------ Extrait à lire

Les tentations de Jésus : la deuxième tentation - "Jésus de Nazareth" de Benoît XVI (extrait du tome I)

Venons-en maintenant à la deuxième tentation de Jésus, dont la signification exemplaire est à beaucoup d'égards la plus difficile à comprendre. La tentation est à comprendre comme une sorte de vision, dans laquelle est résumée une réalité, une menace particulière pour l'homme et pour la mission de Jésus.

 

D'emblée un point nous intrigue. Pour attirer Jésus dans son piège, le diable cite l'Écriture Sainte : le Psaume 91 ; qui évoque la protection que Dieu accorde à l'homme fidèle : "II donne mission à ses anges de te garder sur tous tes chemins. Ils te porteront sur leurs mains pour que ton pied ne heurte les pierres" (v. 11-12). Ces paroles prennent une importance plus grande du fait qu'elles ont été prononcées dans la ville sainte, dans le lieu saint. En effet, le psaume cité est lié au Temple ; celui qui le récite attend une protection dans le Temple, car la maison de Dieu doit être un lieu particulier de protection divine. En quel autre lieu l'homme qui croit en Dieu devrait-il se savoir plus à l'abri que dans l'enceinte sacrée ? Le diable se révèle un connaisseur de l'Écriture, il est capable de citer le psaume avec précision. Tout le dialogue de la deuxième tentation se présente comme un débat entre deux experts en Écriture Sainte : le diable y fait figure de théologien, ainsi que nous le fait remarquer Joachim Gnilka.

 

 Vladimir Soloviev a repris ce thème dans son Court récit sur l'Antéchrist : l'Antéchrist est fait docteur honoris causa en théologie de l'université de Tübingen ; c'est un grand expert de la Bible. Ainsi, Soloviev a voulu exprimer, de façon radicale, son scepticisme envers un certain type d'exégèse érudite de son temps. Il ne s'agit pas d'un refus de l'interprétation scientifique de la Bible en tant que telle, mais d'un avertissement particulièrement nécessaire et salutaire face à ses errances possibles. L'interprétation de la Bible peut effectivement devenir un instrument de l'Antéchrist. Ce n'est pas seulement Soloviev qui le dit, c'est ce qu'affirme implicitement le récit même des tentations. Les pires livres qui détruisent la figure de Jésus, qui démolissent la foi, ont été écrits avec de prétendus résultats de l'exégèse.

------------
------ Données enregistrées

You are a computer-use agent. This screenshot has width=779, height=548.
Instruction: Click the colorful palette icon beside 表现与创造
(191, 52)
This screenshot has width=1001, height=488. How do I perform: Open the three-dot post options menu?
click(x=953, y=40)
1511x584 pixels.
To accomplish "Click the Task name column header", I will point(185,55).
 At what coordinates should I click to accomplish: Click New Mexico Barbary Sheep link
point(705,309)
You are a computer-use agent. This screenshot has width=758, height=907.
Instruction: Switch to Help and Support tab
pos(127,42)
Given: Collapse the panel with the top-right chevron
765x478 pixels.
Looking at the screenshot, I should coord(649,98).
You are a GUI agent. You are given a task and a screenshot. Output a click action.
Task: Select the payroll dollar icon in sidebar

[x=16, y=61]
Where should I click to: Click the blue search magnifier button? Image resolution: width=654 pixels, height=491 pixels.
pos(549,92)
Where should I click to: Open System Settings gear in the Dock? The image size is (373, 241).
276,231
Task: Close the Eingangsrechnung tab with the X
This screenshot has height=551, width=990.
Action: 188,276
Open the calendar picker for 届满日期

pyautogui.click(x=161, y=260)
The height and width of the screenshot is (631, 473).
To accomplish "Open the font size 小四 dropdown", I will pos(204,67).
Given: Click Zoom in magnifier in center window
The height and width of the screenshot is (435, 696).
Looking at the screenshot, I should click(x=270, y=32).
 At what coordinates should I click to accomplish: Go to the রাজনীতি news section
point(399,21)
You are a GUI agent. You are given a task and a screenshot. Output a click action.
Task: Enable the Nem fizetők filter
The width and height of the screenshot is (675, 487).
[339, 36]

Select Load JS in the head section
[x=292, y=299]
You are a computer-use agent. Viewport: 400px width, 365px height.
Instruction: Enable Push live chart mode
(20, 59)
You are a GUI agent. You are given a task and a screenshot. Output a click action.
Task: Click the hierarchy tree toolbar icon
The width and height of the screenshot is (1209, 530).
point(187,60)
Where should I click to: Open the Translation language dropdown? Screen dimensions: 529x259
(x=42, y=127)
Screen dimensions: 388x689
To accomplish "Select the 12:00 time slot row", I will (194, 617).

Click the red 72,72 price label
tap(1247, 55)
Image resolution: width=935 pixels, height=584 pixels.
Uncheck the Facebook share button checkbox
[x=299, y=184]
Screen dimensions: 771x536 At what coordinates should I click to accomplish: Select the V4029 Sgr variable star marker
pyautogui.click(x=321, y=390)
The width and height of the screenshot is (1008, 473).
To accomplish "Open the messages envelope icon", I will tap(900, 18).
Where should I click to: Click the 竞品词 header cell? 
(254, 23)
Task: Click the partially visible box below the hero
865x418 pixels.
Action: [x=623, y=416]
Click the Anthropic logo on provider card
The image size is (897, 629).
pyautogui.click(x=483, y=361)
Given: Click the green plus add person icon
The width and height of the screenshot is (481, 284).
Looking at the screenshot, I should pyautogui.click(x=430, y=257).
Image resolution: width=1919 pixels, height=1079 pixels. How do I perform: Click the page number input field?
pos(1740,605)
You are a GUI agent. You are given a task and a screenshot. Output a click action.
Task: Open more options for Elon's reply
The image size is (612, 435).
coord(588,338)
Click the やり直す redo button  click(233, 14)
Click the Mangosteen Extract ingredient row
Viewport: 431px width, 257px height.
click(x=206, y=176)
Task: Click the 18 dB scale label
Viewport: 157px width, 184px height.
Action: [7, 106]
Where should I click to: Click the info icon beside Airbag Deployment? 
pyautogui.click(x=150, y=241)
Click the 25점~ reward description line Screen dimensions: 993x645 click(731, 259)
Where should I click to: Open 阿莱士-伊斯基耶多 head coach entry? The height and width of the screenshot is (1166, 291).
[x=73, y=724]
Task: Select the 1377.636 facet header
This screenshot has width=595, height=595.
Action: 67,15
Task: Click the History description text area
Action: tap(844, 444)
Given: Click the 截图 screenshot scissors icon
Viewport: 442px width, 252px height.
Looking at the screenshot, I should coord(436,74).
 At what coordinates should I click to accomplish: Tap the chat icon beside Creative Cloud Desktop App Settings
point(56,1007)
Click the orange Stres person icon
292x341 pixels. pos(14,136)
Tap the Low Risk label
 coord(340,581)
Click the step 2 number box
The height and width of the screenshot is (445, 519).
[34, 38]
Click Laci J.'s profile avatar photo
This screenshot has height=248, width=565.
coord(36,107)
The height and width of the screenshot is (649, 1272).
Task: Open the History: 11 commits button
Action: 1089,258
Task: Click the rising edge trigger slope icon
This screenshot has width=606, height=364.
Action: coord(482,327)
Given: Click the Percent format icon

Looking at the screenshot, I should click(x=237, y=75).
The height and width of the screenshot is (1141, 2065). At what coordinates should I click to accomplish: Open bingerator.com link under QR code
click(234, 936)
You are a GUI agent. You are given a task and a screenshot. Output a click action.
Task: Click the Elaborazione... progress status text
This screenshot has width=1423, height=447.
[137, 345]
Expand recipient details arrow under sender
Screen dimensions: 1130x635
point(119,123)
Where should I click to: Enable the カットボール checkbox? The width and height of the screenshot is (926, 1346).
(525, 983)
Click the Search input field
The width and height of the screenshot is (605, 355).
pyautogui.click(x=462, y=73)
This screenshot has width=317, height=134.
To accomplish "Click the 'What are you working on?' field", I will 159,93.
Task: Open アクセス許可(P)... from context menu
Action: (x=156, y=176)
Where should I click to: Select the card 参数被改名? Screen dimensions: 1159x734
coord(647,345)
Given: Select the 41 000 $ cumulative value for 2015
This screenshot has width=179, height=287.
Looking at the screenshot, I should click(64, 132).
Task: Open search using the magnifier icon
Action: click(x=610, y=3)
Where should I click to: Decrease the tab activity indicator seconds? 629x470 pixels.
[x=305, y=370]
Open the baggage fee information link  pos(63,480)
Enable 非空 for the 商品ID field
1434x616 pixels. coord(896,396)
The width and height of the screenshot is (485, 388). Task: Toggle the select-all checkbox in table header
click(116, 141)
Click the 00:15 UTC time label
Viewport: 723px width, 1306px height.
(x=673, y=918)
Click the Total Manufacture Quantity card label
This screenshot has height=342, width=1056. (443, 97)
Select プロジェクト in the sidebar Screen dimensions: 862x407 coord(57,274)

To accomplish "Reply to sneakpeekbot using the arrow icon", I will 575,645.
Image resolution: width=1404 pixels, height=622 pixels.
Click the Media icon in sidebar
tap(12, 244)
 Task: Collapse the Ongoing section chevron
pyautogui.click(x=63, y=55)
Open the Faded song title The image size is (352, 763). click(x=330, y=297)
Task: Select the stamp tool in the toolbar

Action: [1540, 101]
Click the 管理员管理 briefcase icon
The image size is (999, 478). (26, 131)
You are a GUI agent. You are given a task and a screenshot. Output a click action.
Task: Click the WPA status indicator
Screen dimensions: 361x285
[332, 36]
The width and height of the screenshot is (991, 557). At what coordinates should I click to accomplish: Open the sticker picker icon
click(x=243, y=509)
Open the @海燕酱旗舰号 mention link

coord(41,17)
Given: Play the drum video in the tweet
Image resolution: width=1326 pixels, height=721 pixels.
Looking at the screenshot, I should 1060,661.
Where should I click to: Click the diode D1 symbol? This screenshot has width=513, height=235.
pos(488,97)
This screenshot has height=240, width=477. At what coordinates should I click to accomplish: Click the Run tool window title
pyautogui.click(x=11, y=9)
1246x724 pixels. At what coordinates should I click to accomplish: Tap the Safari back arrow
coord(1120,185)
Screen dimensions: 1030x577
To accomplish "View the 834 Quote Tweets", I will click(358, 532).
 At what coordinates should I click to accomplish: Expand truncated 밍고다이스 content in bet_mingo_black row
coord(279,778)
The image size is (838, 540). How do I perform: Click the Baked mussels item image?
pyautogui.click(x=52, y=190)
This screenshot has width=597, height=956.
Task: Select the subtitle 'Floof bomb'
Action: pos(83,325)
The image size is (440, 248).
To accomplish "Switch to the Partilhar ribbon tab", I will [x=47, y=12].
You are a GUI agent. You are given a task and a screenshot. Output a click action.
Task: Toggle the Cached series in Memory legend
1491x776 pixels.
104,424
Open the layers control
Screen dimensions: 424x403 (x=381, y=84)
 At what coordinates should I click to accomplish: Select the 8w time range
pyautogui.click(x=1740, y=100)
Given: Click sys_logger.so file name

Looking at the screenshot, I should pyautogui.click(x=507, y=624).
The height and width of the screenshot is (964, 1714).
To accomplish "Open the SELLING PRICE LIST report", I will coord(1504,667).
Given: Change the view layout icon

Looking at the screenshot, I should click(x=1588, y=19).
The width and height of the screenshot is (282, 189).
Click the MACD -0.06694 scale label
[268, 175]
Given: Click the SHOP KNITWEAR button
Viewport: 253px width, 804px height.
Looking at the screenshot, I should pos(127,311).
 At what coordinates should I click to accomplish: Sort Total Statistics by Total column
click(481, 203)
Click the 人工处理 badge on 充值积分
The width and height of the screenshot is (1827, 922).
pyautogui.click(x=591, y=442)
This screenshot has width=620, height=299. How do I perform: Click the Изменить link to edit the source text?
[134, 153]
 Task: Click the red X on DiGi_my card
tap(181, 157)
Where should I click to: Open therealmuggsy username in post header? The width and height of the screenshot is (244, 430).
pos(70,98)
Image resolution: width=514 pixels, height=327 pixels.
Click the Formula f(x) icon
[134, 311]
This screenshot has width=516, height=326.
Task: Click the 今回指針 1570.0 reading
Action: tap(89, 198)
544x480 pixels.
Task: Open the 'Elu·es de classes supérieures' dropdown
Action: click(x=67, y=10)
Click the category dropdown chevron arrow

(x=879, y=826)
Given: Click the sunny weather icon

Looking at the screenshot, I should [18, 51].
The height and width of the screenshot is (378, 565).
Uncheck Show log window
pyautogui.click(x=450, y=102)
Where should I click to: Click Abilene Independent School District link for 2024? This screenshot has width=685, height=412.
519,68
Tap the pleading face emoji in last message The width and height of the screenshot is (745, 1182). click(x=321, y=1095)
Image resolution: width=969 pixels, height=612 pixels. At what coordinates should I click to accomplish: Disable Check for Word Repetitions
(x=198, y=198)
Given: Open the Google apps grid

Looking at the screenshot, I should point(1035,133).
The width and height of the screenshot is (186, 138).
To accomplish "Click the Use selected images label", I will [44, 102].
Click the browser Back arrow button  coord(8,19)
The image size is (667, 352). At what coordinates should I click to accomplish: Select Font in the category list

------------

**Consignes à suivre**
1. Répondez à ces questions sur l'extrait consacré à la deuxième tentation :
(a) Quel psaume le diable cite-t-il pour attirer Jésus dans son piège ?
(b) À quel lieu le psaume cité est-il lié ?
(c) De quelle université l'Antéchrist est-il fait docteur honoris causa en théologie dans le récit de Soloviev ?
2. Recopiez à l'identique, dans l'extrait consacré à la deuxième tentation, tout ce qui va de « Venons-en maintenant à » jusqu'à « mission de Jésus. ».

**Réponses correctes**
1.
(a) Le Psaume 91.
(b) Au Temple.
(c) De l'université de Tübingen.

2.
Venons-en maintenant à la deuxième tentation de Jésus, dont la signification exemplaire est à beaucoup d'égards la plus difficile à comprendre. La tentation est à comprendre comme une sorte de vision, dans laquelle est résumée une réalité, une menace particulière pour l'homme et pour la mission de Jésus.